'A lot of diversity' and affordability, too Abingdon's growth has eased somewhat from torrid pace

Neighborhood profile: Abingdon

November 23, 1997|By Bob Graham | Bob Graham,SPECIAL TO THE SUN

When it opened in 1808, John Clay McComas' funeral home was at the center of Abingdon, one of Harford County's oldest and busiest towns. Back then, Abingdon was about a 66-lot area centered at what is now the intersection of Route 7 and Abingdon Road.

Today, the funeral home (now called the Howard K. McComas Funeral Home) remains at the same location, but the nearby firehouse and post office have moved -- along with the population and business -- to much larger buildings about a mile west at what is now the center of Abingdon.

From the new center, at the intersection of Route 924 (Emmorton Road) and Abingdon Road, Abingdon appears to be a hodgepodge of condominiums and apartments, vinyl-sided townhouses and single-family homes in subdivisions with such names as Constant Friendship, Box Hill North, Box Hill South, Bynum Overlook, Bynum Run and Laurel Valley. Fifteen years ago, none of these names was on maps or on people's lips.

Now these names are even more widely recognized than the name Abingdon, taken from an agricultural community in Berkshire, England.

Most of the agriculture in Maryland's Abingdon today is at the Weis Market or the Santoni's, both popular and busy grocery stores for area residents.

With quick access to Interstate 95, Abingdon is a convenient bedroom community for Baltimore, Annapolis, Wilmington, Del., and Washington. Planners realized this and have concentrated growth in Abingdon since the early 1980s.

Today, Abingdon includes the half-mile square around the McComas funeral home as it did at its founding in 1779, as well as an area encompassing Wheel Road on the west, Winters Run to the south, U.S. 40 to the east and Route 136 to the north.
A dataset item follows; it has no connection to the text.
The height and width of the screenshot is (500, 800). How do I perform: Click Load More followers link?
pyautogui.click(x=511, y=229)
During the late 1700s and early 1800s, Abingdon was a center of industry, boasting several silversmiths, the first silk hat factory in America, three cabinetmaking businesses and the McComas funeral home.

Now, Abingdon boasts some of the most intense growth in the Baltimore area during the last 15 years. During the late 1980s and early 1990s, Abingdon was the third largest homebuilding market in the Baltimore region, but that growth has slowed.
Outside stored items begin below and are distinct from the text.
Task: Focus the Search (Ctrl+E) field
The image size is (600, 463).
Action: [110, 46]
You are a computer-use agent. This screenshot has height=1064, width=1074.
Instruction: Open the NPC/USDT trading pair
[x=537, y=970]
The result is all the trappings of growth. Streets are crowded at rush hour. Abingdon Elementary School is crowded with students spilling into two of the county's 49 portable classrooms even though the school is just 5 years old. Anticipating even more students for the 600-student school, county school officials have given preliminary approval for an addition to hold 250 students, pending funding from the county and state.

A Wal-Mart and Regal Cinemas -- a 14-screen megaplex that opened in April -- occupy land near I-95 and Route 24 where a proposal for an outlet mall was defeated a few years ago.

Wherever you go, people talk about growth in Abingdon and how it should be slowed or stopped. A frequent sentiment is that the county should close the same path from Baltimore and northern and eastern Baltimore County so others cannot further crowd the growing community.

"It's built up too fast; it wasn't well-planned when they were deciding how to build it up," said Patti Jones, a teller at HARCO Federal Credit Union on Route 924.

For the last 11 years, she, her husband, Rick, a German teacher at Fallston High School, and two children, Brandon, 13, and Amanda, 12, have lived in a three-bedroom townhouse in the Laurel Valley community. The couple moved into their house, which cost about $69,000, because of its proximity to Fallston High School and because of the affordability of housing in the area.

Their children's school, Bel Air Middle, challenges them, and, although the number of cars whizzing along Route 924 near their house is dizzying, the growth doesn't seriously affect them on a daily basis. In the 11 years they have owned it, their house has increased in value to at least $87,000, Patti Jones estimated.

Difficulty selling

However, the Joneses, like others who bought houses when Harford County was growing so quickly, might have difficulty selling. Existing housing, especially townhouses, in the Abingdon area take longer to sell because most people moving into the area prefer a new house, where they can choose their options and often pay the same price, and, in some cases, even less for it.

Another concern, say some real estate agents and property owners, is that many buyers spent more than they should have when they bought their houses in Abingdon between 1985 and 1995 because they were so impressed with the affordability compared with Baltimore and Baltimore County housing.

As a result, people who bought townhouses as starter homes and now have families have trouble moving into larger housing without taking a loss. But even with the loss, residents of Abingdon still find prices more attractive than in areas closer to Baltimore.

"People can get a lot for their money in Abingdon," said Ruth Tipton, who has lived for 28 years on Long Bar Harbor, a community on the Bush River at the eastern edge of Abingdon.